Kursi Tunggu
Menunggu adalah sebuah proses sebelum sampai di titik yang dituju. Menunggu tak jarang mengundang ragu, tamu yang sesungguhnya tak diundang tapi intens datang entah dari mana. Ragu bagiku adalah kumpulan gelisah, resah dan bimbang yang berpadu membentuk koloni baru. Koloni yang mungkin awalnya kecil lalu kemudian merebak tak terkendali, memintaku mundur segera atau ia terus merongrong hingga berhenti menunggu sepenuhnya sebagai akhir cerita.
Jika engkau berpikir menunggumu setelah dua purnama berlalu adalah hal mudah, maka selayaknya engkau berpikir bahwa merubah air laut menjadi sirup ceri adalah hal yang lumrah. Lalu aku tak perlu terperangah dengan semua itu.
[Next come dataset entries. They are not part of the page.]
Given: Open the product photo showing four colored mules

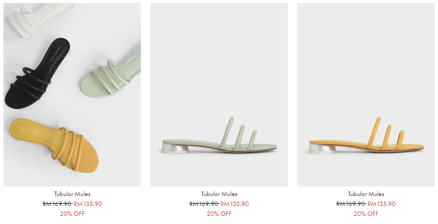Looking at the screenshot, I should 72,95.

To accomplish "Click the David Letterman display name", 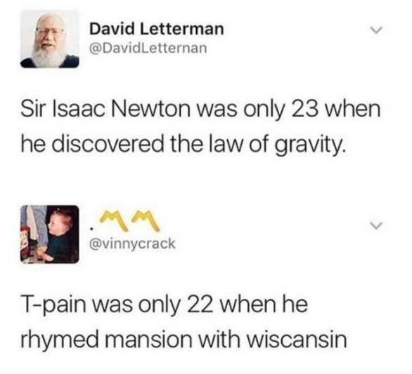I will [x=157, y=29].
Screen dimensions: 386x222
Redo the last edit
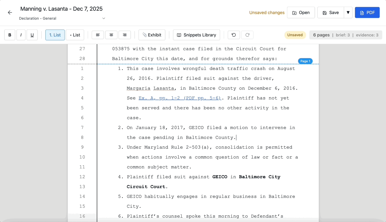247,35
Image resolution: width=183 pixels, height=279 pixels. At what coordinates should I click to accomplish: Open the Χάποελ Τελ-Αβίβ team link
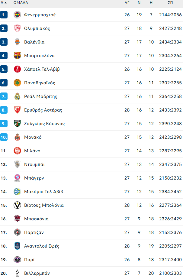click(x=42, y=69)
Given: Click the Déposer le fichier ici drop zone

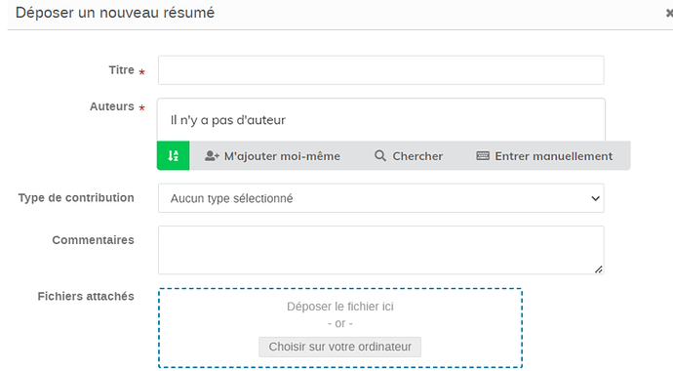Looking at the screenshot, I should coord(340,328).
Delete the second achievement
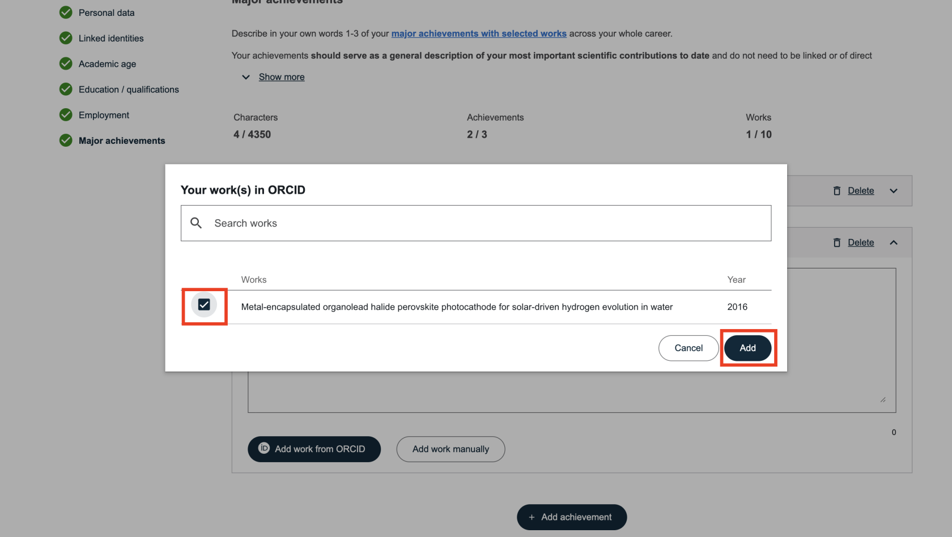This screenshot has height=537, width=952. pyautogui.click(x=860, y=242)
Menyapaku dalam diammu itu yang engkau katakan. Sedangkan bagiku, semua adalah pengabaian, sebuah titik yang tak pernah dapat ku terka karena bahasa hatimu belum pernah kupelajari di bangku sekolah.
Aku pernah terluka sebelumnya setelah berhasil menunggu seseorang selama dua pekan. Waktu yang tak singkat bagiku, kala itu. Lalu engkau datang, menawarkanku mampir di sela waktu itu untuk menyeruput secangkir teh hangat. Itu jika kau lupa. Padahal menunggu adalah fokus pada yang dituju, bukan nyambi ngopi atau ngeteh, dan... Aku akui, aku melupakan itu. Lalu dengan senyum manismu, engkau ingin menghapus kecewaku. Lagi- lagi aku bertemu kata "menunggu". Engkau butuh waktu menyelesaikan yang lalu namun tak mampu menepis rasa padaku.
Kini dengan angkuhnya aku merasa, kecewa takkan menjadi akhir penantianku. Bukankah kali ini aku menunggu lebih lama dibanding kala itu? Naif! Aku tahu itu. Padahal lamanya waktu tak pernah menjanjikan akhir bahagia. Namun wajar, kau tahu? Banyak orang menunggu hujan deras setelah kemarau panjang berlalu.